Legislation strongly supported by the National Pork Producers Council was introduced in the U.S. Senate yesterday to exempt farmers from reporting emissions from the natural breakdown of manure on their farms to the U.S. Coast Guard.
Led by a bipartisan group of 20 Republicans and Democrats, the “Fair Agricultural Reporting Method (FARM) Act” would fix a problem created last April when a U.S. Court of Appeals rejected a 2008 U.S. Environmental Protection Agency rule that exempted farmers from reporting routine farm emissions under the Comprehensive Environmental Response, Compensation and Liability Act (CERCLA).
CERCLA, more commonly known as the “Superfund Law,” is used primarily to clean hazardous waste sites, but also includes a mandatory federal reporting component.
The appeals court ruling would have forced more than 100,000 livestock farmers to “guesstimate” and report the emissions from manure on their farms to the Coast Guard’s National Response Center (NRC) and subjected them to abusive and harassing citizen suits from activist groups such as the Humane Society of the United States.
“Routine emissions from hog manure do not constitute a ‘hazardous’ emergency that requires the Coast Guard to activate a national cleanup response,” said NPPC President Ken Maschhoff, a pork producer from Carlyle, Ill., “We’re extremely grateful to the 19 cosponsors of the FARM Act for their leadership and common sense on this issue.
Iowa Senator Joni Ernst is one of the cosponsors of the bill.
“EPA exempted farms from CERCLA reporting because it knew responses would be unnecessary and impractical,” Maschhoff said. “Frankly, the court created a problem where none existed.”

# Information shown
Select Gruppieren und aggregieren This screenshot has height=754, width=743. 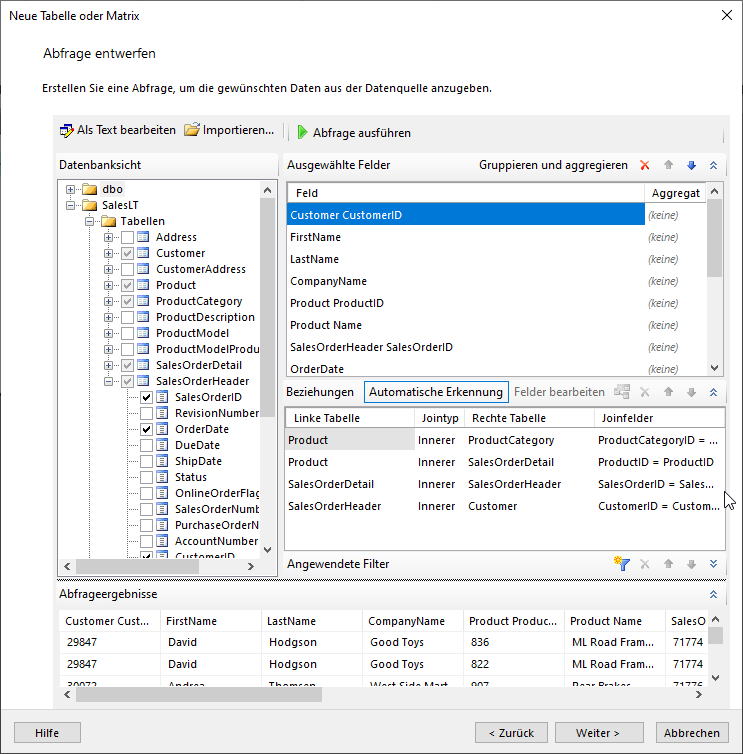point(553,165)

# Check your understanding
- 1) In the article about the FARM Act, which law is more commonly known as the "Superfund Law"?
- 2) Carry the article about the FARM Act forward from its last sentence.

# Expected outputs
- 1) The Comprehensive Environmental Response, Compensation and Liability Act (CERCLA).

- 2)
NPPC is urging Congress to pass the legislation and believes it will.
The appeals court’s April decision originally set a Nov. 15, 2017, deadline for as many as 200,000 farms to report emissions. After petitions from EPA—supported by NPPC motions—the court twice delayed that deadline, with the most recent postponement until May 1.
Some farmers tried filing reports Nov. 15, but the NRC system was overwhelmed. In some instances, NRC operators refused to accept reports for more than a single farm per call because they didn’t want phone lines tied up, and in one case, an operator sent notices to more than 20 state and federal response authorities, including the Department of Homeland Security, the Centers for Disease Control and Prevention and a state police agency, after receiving a report.
“The pork industry was prepared to comply with the reporting mandate,” Maschhoff said,” but EPA, the Coast Guard and state and local emergency response authorities said they didn’t want or need the information, which could have interfered with their legitimate emergency functions.”